The next major nail in the coffin came in 1968, a year that will for every one who lived through it, remain the year the world almost ended. It was a year with great turmoil in Europe, examplified by
The Prague Spring and the brave work by
Alexander Dubcek and the violent suppression by the Soviets. The morning the Soviet tanks rolled into Prague, August 21st, my uncle was serving in the Norwegian military as an officer in the border patrol on the Soviet-Norwegian border, not far from
Kirkenes and they woke up to a view never seen before or later. On the Soviet side of the border, Soviet
T-64 tanks lined up with their turrets pointing toward Norway. I'm sad to say that quite a few Norwegian officers failed that day and ran. The border commander however was an old war tested veteran and all he did, was to pick up the direct line to his Soviet counter part and luckily, my uncle was present when the call was made (he was an army captain and serving directly under the border commander) and later have relied the event many times. When the Soviet border commander came on the line, the old Colonel said "I don't give a shit where you park your tanks, just don't point the gun at us!" and slammed the phone down. 10-15 minutes later, the turrets turned around and pointed inward toward the Soviet Union. It was a day that resulted in court martial for several Norwegian officers who left their duty.
In the 70's the Soviet Union went into a stagnation under
Leonid Brezhnev. This was a very quiet time, on the surface, but underneath, it boiled, it brewed and people suffered. Many of the Eastern Bloc countries went through a very oppressive and dire period in the 70's and it laid the solid foundation for the fall of the Soviet Empire.
Then the man who tipped the scale entered the scene in the late 70's and what an unassuming man he was, a burly figure with a huge handle bar mustache, a mere electrician, but he could electrify the masses in way no others have been able to behind the curtain and he did it in a ship yard on the coast of the Baltic sea, in the city of Gdansk, Poland and this unassuming man later received the Nobel Peace Prize for the part he played in bringing down the Soviet Empire, his name you ask?
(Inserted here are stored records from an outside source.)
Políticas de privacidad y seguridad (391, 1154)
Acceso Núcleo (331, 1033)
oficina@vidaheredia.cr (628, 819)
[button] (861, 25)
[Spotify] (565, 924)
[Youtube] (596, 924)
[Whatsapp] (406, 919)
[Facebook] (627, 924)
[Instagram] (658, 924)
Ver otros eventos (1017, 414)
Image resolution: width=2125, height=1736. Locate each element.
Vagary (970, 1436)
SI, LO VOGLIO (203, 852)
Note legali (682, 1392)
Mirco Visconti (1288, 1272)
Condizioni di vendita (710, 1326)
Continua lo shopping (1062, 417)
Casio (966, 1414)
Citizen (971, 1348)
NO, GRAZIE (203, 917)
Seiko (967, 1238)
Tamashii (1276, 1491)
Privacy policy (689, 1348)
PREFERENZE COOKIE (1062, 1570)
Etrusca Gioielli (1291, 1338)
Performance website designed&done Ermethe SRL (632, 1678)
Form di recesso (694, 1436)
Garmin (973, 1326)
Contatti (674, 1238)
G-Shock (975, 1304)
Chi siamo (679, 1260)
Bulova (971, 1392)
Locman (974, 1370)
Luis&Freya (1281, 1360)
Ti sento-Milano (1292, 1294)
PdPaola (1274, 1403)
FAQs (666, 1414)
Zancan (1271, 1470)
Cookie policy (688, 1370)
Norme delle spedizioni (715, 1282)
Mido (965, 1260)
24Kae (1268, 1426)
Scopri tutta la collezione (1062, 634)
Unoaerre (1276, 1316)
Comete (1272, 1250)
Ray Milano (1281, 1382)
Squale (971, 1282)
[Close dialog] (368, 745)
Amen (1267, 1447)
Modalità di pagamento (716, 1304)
Lech Walesa, did you really not know? The organization he and others built, the first independent union in the Eastern Bloc,
Solidarity, became a symbol of hope.
The rot from inside was prominent and when the people started to understand that they and not the state was in control, there was no turning back. Add to the problems for the Soviets, the financial burden of the war in Afghanistan combined with an internal decay in every area, combined with uncertainty after the death of Brezhnev and the quick succession of several General Secretaries ending up with another unassuming man taking the reigns, a man with vision for the future of the Soviet Union and the future he saw was not a communistic future but a more social democratic future and he understood that change was needed (sounds familiar?), make room for
Mikhail Gorbachev and he immediately after taking offices, introduced four new concepts to the Soviets,
Glasnost (openness),
Perestroika (restructuring),
Demokratizatsiya (democratization) and
Uskoreniye (acceleration). The four cornerstones of his new politics became the foundation the fall of the Soviet empire finally rested upon.
Ronald Reagan just happened to be US president when Gorbi entered the stage and the rest is history as they say. I spent my birthday in 1989 in Berlin, chipping away at the Wall. It was my most emotional birthday ever.